La 75ª edición del NBA All-Star Game tuvo nuevo protagonista: Anthony Edwards. La estrella de los Minnesota Timberwolves fue elegido Jugador Más Valioso tras liderar al equipo Estrella en una noche que mezcló espectáculo, orgullo y un formato innovador.
En el Intuit Dome, Edwards encendió a la afición con su intensidad y explosividad, guiando a un equipo conformado por jóvenes talentos estadounidenses que se impuso con autoridad 47-21.
“Decidimos competir hoy y salimos victoriosos”, declaró el escolta, ovacionado por el público tras recibir el trofeo.
Formato renovado, orgullo en juego
El partido adoptó un formato tipo “mini-mundial”, enfrentando a un combinado de Estados Unidos contra el resto del mundo, una apuesta de la NBA para revitalizar su tradicional Juego de Estrellas.

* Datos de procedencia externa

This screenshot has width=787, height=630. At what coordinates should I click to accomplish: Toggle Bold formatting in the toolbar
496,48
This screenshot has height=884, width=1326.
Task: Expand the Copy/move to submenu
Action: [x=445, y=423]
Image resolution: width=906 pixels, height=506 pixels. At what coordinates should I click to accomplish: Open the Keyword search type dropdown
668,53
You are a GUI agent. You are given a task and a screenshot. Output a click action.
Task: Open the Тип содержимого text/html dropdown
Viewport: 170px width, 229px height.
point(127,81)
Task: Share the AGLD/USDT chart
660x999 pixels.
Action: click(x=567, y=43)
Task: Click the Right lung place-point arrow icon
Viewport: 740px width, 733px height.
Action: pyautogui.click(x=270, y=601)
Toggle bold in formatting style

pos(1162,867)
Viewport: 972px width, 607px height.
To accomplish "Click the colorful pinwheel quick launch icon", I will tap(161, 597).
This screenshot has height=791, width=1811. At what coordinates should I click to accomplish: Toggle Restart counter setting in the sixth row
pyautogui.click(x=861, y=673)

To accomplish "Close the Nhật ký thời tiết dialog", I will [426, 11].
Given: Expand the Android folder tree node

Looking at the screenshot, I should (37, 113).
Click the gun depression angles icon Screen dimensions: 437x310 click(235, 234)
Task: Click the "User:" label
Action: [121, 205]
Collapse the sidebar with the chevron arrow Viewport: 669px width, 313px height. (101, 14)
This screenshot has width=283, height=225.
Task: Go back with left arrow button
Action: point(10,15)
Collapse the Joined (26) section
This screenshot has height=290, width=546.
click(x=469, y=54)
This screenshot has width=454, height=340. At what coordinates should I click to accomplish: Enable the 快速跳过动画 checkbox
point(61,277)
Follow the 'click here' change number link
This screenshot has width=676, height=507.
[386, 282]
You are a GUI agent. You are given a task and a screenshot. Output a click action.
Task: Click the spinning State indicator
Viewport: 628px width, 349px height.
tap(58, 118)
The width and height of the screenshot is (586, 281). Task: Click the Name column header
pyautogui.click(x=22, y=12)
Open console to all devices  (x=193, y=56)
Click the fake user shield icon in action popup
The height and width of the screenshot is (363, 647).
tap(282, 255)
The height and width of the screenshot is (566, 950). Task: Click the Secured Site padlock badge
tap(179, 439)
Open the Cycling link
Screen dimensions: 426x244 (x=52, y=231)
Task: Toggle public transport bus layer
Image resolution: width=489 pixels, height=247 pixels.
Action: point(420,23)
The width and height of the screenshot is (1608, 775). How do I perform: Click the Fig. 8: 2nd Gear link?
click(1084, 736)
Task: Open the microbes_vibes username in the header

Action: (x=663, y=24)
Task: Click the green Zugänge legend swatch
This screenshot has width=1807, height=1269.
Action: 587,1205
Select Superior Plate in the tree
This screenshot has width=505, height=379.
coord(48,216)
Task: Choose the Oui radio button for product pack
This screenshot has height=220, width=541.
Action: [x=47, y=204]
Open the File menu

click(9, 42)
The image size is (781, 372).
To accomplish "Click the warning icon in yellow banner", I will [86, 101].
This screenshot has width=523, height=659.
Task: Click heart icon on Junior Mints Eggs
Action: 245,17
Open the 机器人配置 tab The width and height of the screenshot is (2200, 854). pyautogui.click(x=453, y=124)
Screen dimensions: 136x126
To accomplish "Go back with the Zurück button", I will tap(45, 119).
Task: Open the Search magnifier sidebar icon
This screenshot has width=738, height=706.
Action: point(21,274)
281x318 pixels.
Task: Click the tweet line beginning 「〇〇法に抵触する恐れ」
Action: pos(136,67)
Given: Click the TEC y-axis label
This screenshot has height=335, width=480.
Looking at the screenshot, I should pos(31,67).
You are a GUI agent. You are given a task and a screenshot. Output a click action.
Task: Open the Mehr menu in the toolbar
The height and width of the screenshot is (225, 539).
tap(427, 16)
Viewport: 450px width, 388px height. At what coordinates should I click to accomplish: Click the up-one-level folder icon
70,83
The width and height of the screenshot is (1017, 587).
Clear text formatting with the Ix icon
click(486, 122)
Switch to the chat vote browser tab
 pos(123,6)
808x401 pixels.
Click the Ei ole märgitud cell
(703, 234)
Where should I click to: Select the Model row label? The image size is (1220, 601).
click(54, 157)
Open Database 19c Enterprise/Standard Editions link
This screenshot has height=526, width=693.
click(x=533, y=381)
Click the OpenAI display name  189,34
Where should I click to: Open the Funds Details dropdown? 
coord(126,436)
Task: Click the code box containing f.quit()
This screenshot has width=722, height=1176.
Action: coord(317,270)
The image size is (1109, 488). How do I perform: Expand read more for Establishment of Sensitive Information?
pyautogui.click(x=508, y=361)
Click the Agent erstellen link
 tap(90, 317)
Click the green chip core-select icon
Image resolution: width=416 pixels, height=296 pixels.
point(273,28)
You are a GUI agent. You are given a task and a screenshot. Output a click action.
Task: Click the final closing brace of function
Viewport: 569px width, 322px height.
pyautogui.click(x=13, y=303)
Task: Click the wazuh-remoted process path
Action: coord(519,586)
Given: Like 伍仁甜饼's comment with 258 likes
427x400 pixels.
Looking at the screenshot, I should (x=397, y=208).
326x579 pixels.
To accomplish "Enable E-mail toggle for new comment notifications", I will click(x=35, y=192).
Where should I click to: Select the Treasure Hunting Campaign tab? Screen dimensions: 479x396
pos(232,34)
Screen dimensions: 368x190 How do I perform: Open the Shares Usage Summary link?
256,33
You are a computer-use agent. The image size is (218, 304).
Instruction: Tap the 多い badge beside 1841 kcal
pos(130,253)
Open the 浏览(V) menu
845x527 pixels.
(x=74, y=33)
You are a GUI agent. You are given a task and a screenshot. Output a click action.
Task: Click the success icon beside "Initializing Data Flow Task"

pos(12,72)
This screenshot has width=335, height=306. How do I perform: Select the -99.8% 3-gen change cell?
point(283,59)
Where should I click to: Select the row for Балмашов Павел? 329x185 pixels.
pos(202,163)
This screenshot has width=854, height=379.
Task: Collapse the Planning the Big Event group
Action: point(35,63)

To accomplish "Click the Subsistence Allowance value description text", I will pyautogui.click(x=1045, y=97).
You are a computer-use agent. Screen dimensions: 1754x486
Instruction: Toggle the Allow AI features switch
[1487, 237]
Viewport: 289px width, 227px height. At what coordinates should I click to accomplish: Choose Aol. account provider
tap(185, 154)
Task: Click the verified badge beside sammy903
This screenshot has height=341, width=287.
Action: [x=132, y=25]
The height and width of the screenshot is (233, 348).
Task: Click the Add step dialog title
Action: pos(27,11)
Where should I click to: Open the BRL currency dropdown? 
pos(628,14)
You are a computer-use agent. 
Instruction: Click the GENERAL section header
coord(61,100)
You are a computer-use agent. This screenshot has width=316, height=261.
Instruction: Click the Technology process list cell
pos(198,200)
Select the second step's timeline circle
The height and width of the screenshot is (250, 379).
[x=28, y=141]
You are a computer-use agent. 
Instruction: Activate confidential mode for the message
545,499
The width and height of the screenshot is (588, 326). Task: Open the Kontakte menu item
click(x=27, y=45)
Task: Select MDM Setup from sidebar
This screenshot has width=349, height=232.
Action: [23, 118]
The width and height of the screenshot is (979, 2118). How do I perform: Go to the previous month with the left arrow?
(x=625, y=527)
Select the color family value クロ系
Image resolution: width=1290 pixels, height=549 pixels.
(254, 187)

Edwards integró el equipo Estrella junto a Scottie Barnes, Devin Booker, Cade Cunningham, Jalen Duren, Chet Holmgren, Jalen Johnson y Tyrese Maxey, imponiendo ritmo y energía frente al conjunto Barras, que contó con figuras consagradas como LeBron James y Kawhi Leonard.
El presente es suyo
Con este reconocimiento, Anthony Edwards confirma su consolidación como uno de los rostros más impactantes de la nueva generación de la NBA. Potencia física, carácter competitivo y liderazgo en momentos clave lo colocan ya en la conversación de las grandes figuras de la liga.
El All-Star 2026 no solo celebró 75 años de historia… también dejó claro quién quiere escribir el próximo capítulo.